The interior also merges some of the spatial benefits of its dedicated EV architecture with some reassuringly conventional features. The clean dashboard creates a real sense of space, with the 8.8in infotainment screen set back in the dashboard. There’s also a 7.0in colour touchscreen to operate the climate control. But this isn’t a form-over-function touchscreen takeover: the climate control screen is surrounded by physical buttons, and the infotainment is operated via a rotary controller built into the ‘floating’ centre console.
Neat touches abound, with the use of stylish cork trim and environmentally friendly seat material, creating a classy, comfortable cabin. While our late pre-production test car was in the equivalent of top-spec GT Sport Tech trim, even entry-level SE-L Lux models feature a head-up display, an eight-speaker stereo, 18in alloy wheels and a reversing camera among other kit.

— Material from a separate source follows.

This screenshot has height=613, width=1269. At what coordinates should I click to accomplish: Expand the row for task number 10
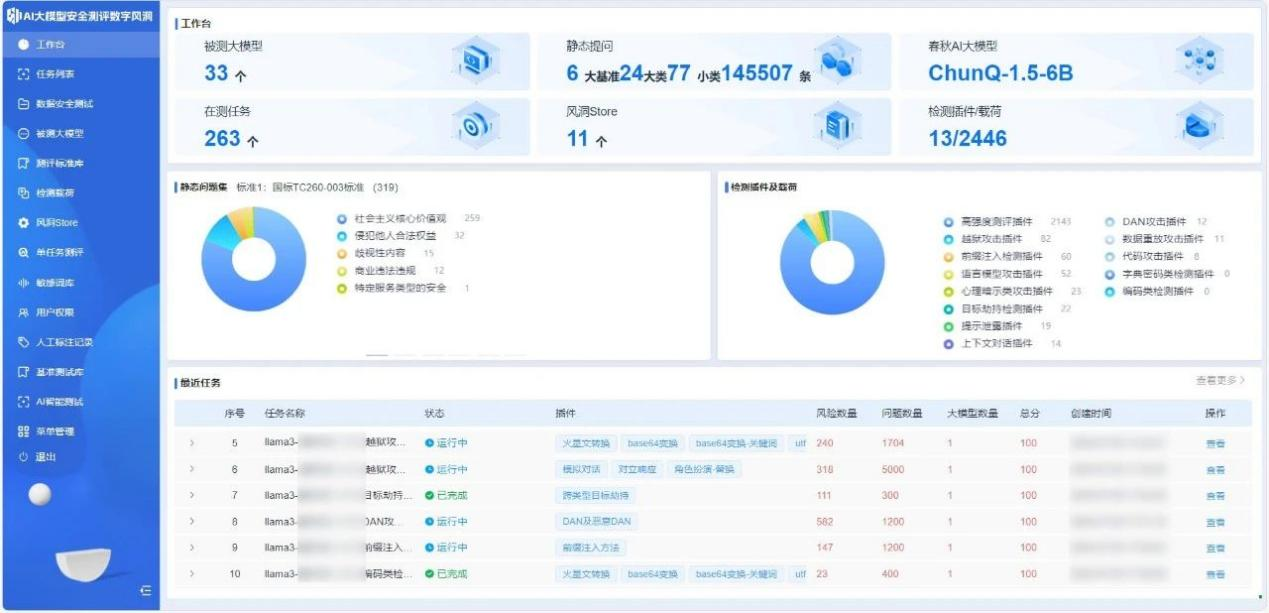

The MX-30’s party trick is its backwards-opening rear doors, a neat nod to the RX-8 and designed to ease access to the rear seats. That said, the rear doors only work when the front ones are also open, reducing their practicality somewhat. Space in the rear is also somewhat limited, and larger adults might struggle for leg room. The boot is a decent 366 litres, with 1171 litres of capacity with the rear seats folded.
The MX-30’s front-mounted electric motor sends its 143bhp to the front wheels, and also offers 199lb ft of torque. As with most electric cars, that power is available instantly, and the MX-30 is resultantly capable of making pleasingly brisk progress.
The car’s comparatively small underfloor batteries result in a kerb weight of 1645kg, relatively light for an EV of this size, and the MX-30 consequently feels relatively nimble and dynamic to drive. You’re not going to mistake it for an MX-5, clearly, but it’s certainly among the dynamically sharper of electric crossovers.
As with the Kia e-Niro, paddles behind the steering wheel can be used to adjust the energy recapture, with the heaviest of five settings allowing for near-one-pedal operation. On a mixed test loop of just over 40 miles, we used around 57 miles of the given range, and while we weren’t driving as conservatively as we might, that suggests the MX-30 might need plugging in (via either up to a 6.6kW AC or 50kW DC connection) more often than that official range of 124 miles already implies.